▸ **Prompt**: The response should contain only those lines of the entries below that include the string "width".

▸ **Extracted records**:
————————
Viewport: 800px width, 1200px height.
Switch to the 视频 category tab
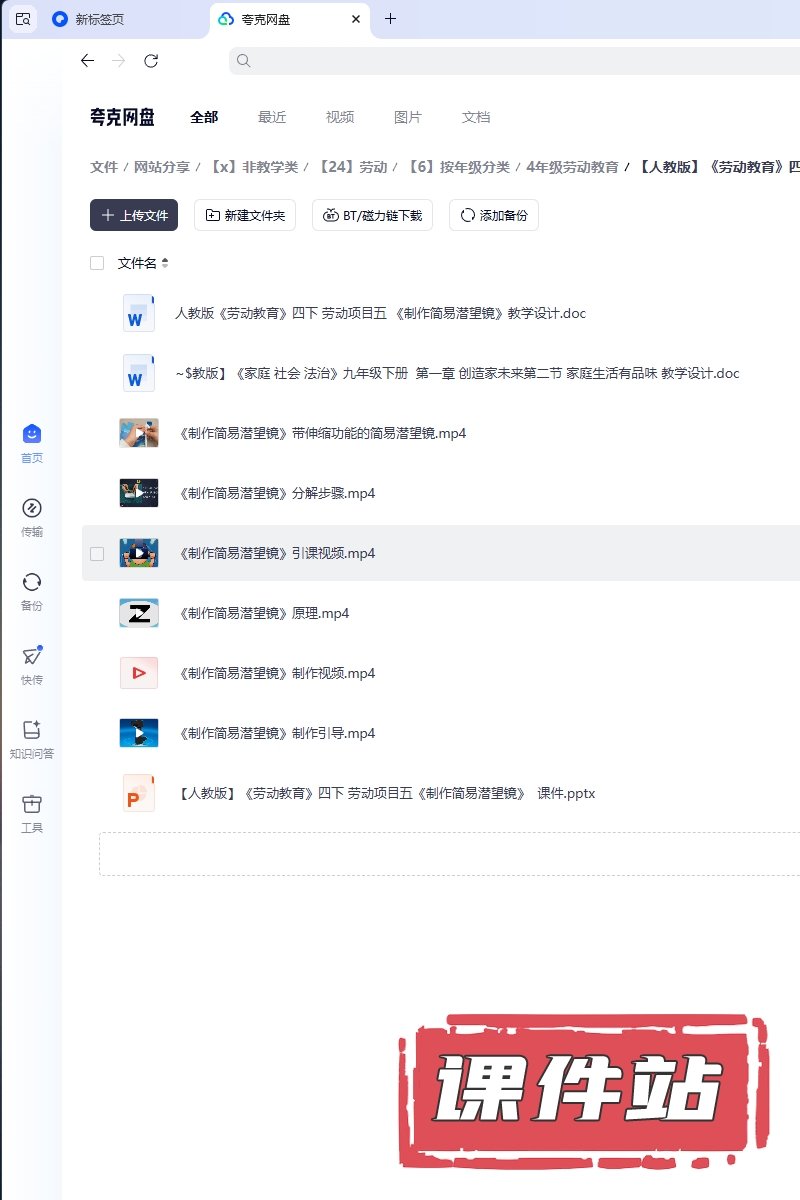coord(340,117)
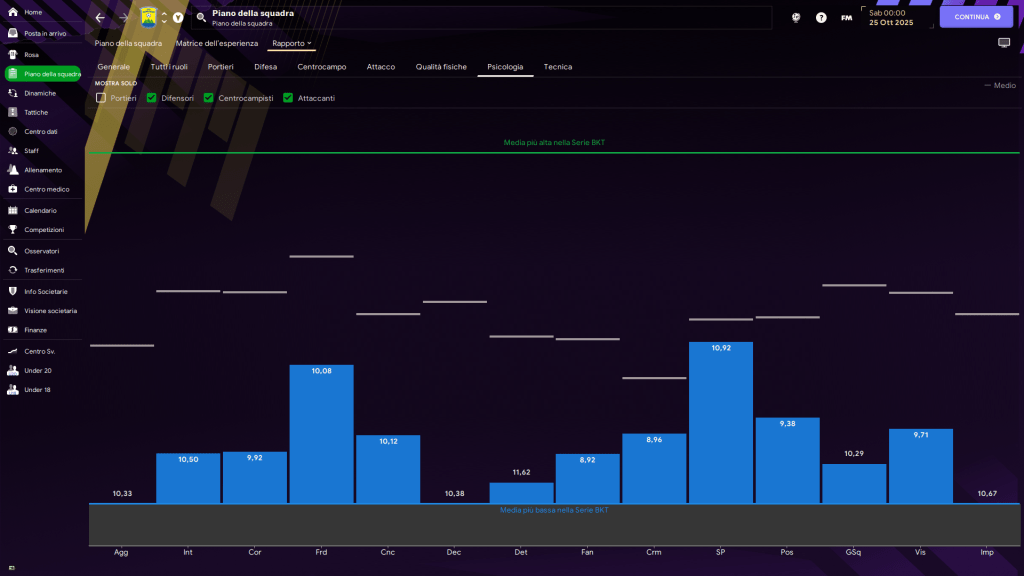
————————
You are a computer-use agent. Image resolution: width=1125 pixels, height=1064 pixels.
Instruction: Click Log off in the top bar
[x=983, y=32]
————————
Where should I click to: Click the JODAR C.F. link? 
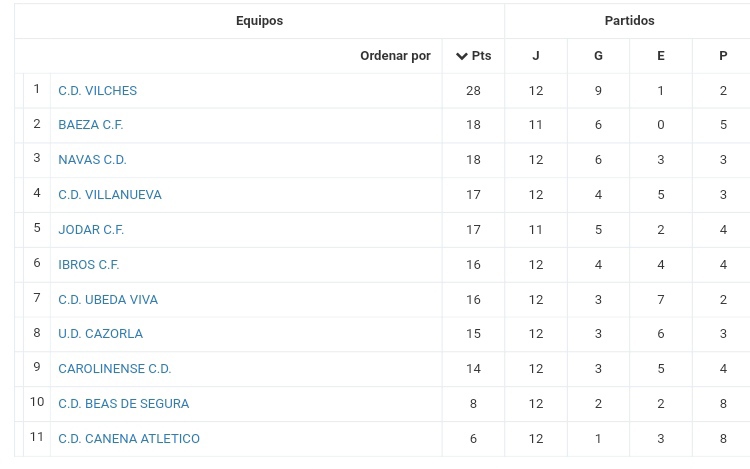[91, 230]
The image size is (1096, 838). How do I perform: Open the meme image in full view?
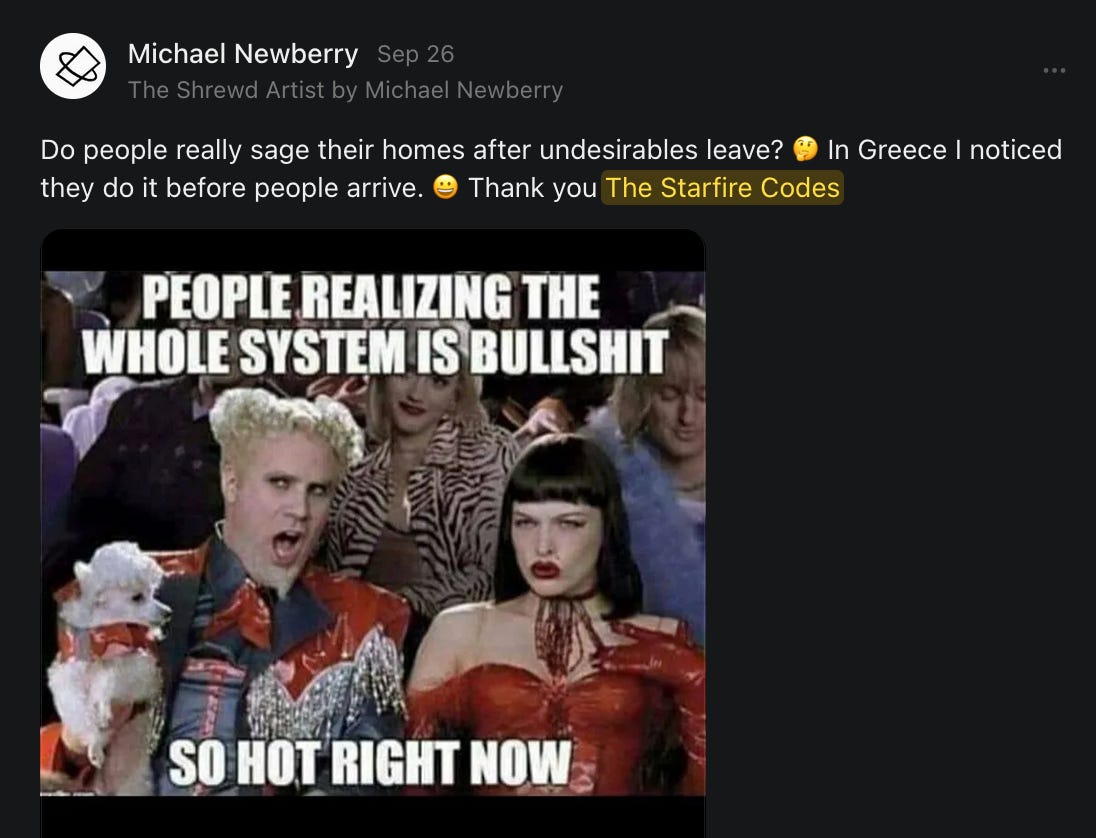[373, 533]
————————
▸ **Written response**:
Viewport: 800px width, 1200px height.
You are a computer-use agent. Image resolution: width=1125 pixels, height=1064 pixels.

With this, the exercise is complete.